§ Directions
Reproduce the following lines word for word.

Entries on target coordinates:
>> begin
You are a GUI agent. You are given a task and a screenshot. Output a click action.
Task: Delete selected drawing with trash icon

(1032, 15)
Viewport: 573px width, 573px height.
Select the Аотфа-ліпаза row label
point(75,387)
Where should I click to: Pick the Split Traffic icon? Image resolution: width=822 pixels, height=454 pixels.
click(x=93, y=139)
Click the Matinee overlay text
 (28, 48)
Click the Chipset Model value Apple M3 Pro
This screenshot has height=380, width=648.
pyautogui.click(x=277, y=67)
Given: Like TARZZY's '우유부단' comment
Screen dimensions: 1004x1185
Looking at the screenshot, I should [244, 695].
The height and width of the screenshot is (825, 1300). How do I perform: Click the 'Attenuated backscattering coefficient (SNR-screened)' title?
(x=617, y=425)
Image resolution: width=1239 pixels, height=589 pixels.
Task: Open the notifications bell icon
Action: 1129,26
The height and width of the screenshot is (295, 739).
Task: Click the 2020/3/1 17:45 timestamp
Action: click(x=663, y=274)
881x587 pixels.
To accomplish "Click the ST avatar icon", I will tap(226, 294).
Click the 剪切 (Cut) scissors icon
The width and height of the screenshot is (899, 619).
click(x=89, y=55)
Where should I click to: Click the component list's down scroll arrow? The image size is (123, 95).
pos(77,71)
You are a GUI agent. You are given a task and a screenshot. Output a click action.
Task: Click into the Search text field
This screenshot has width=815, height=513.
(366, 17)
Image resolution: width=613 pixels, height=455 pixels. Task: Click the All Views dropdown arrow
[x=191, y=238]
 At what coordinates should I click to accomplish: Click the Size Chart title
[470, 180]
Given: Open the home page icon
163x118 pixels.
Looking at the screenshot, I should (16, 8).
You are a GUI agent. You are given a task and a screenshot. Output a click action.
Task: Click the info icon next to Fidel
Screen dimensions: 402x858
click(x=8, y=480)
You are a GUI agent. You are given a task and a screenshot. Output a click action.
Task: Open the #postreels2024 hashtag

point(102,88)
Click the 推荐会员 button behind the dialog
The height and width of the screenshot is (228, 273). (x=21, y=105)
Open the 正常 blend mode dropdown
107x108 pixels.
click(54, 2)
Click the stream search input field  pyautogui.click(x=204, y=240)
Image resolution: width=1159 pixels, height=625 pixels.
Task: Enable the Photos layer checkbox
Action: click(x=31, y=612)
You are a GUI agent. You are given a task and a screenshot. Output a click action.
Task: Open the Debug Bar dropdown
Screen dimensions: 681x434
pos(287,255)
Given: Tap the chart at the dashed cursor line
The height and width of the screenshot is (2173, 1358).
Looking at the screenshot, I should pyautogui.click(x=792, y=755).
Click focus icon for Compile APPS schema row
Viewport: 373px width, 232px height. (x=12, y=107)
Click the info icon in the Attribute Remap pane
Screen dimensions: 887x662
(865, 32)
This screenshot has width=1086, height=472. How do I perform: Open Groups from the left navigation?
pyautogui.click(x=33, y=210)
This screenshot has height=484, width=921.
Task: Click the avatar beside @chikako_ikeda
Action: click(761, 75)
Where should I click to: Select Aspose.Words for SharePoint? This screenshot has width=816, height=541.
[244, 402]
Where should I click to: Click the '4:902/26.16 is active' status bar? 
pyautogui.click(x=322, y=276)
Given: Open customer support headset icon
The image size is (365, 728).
>> end
§ Expected answer
You are a GUI agent. You are given a task and a screenshot. Output a click action.
Task: Delete selected drawing with trash icon

(1032, 15)
Viewport: 573px width, 573px height.
Select the Аотфа-ліпаза row label
point(75,387)
Where should I click to: Pick the Split Traffic icon? Image resolution: width=822 pixels, height=454 pixels.
click(x=93, y=139)
Click the Matinee overlay text
 (28, 48)
Click the Chipset Model value Apple M3 Pro
This screenshot has height=380, width=648.
pyautogui.click(x=277, y=67)
Given: Like TARZZY's '우유부단' comment
Screen dimensions: 1004x1185
Looking at the screenshot, I should [244, 695].
The height and width of the screenshot is (825, 1300). How do I perform: Click the 'Attenuated backscattering coefficient (SNR-screened)' title?
(x=617, y=425)
Image resolution: width=1239 pixels, height=589 pixels.
Task: Open the notifications bell icon
Action: 1129,26
The height and width of the screenshot is (295, 739).
Task: Click the 2020/3/1 17:45 timestamp
Action: click(x=663, y=274)
881x587 pixels.
To accomplish "Click the ST avatar icon", I will tap(226, 294).
Click the 剪切 (Cut) scissors icon
The width and height of the screenshot is (899, 619).
click(x=89, y=55)
Where should I click to: Click the component list's down scroll arrow? The image size is (123, 95).
pos(77,71)
You are a GUI agent. You are given a task and a screenshot. Output a click action.
Task: Click into the Search text field
This screenshot has width=815, height=513.
(366, 17)
Image resolution: width=613 pixels, height=455 pixels. Task: Click the All Views dropdown arrow
[x=191, y=238]
 At what coordinates should I click to accomplish: Click the Size Chart title
[470, 180]
Given: Open the home page icon
163x118 pixels.
Looking at the screenshot, I should (16, 8).
You are a GUI agent. You are given a task and a screenshot. Output a click action.
Task: Click the info icon next to Fidel
Screen dimensions: 402x858
click(x=8, y=480)
You are a GUI agent. You are given a task and a screenshot. Output a click action.
Task: Open the #postreels2024 hashtag

point(102,88)
Click the 推荐会员 button behind the dialog
The height and width of the screenshot is (228, 273). (x=21, y=105)
Open the 正常 blend mode dropdown
107x108 pixels.
click(54, 2)
Click the stream search input field  pyautogui.click(x=204, y=240)
Image resolution: width=1159 pixels, height=625 pixels.
Task: Enable the Photos layer checkbox
Action: click(x=31, y=612)
You are a GUI agent. You are given a task and a screenshot. Output a click action.
Task: Open the Debug Bar dropdown
Screen dimensions: 681x434
pos(287,255)
Given: Tap the chart at the dashed cursor line
The height and width of the screenshot is (2173, 1358).
Looking at the screenshot, I should pyautogui.click(x=792, y=755).
Click focus icon for Compile APPS schema row
Viewport: 373px width, 232px height. (x=12, y=107)
Click the info icon in the Attribute Remap pane
Screen dimensions: 887x662
(865, 32)
This screenshot has width=1086, height=472. How do I perform: Open Groups from the left navigation?
pyautogui.click(x=33, y=210)
This screenshot has height=484, width=921.
Task: Click the avatar beside @chikako_ikeda
Action: click(761, 75)
Where should I click to: Select Aspose.Words for SharePoint? This screenshot has width=816, height=541.
[244, 402]
Where should I click to: Click the '4:902/26.16 is active' status bar? 
pyautogui.click(x=322, y=276)
Given: Open customer support headset icon
The image size is (365, 728).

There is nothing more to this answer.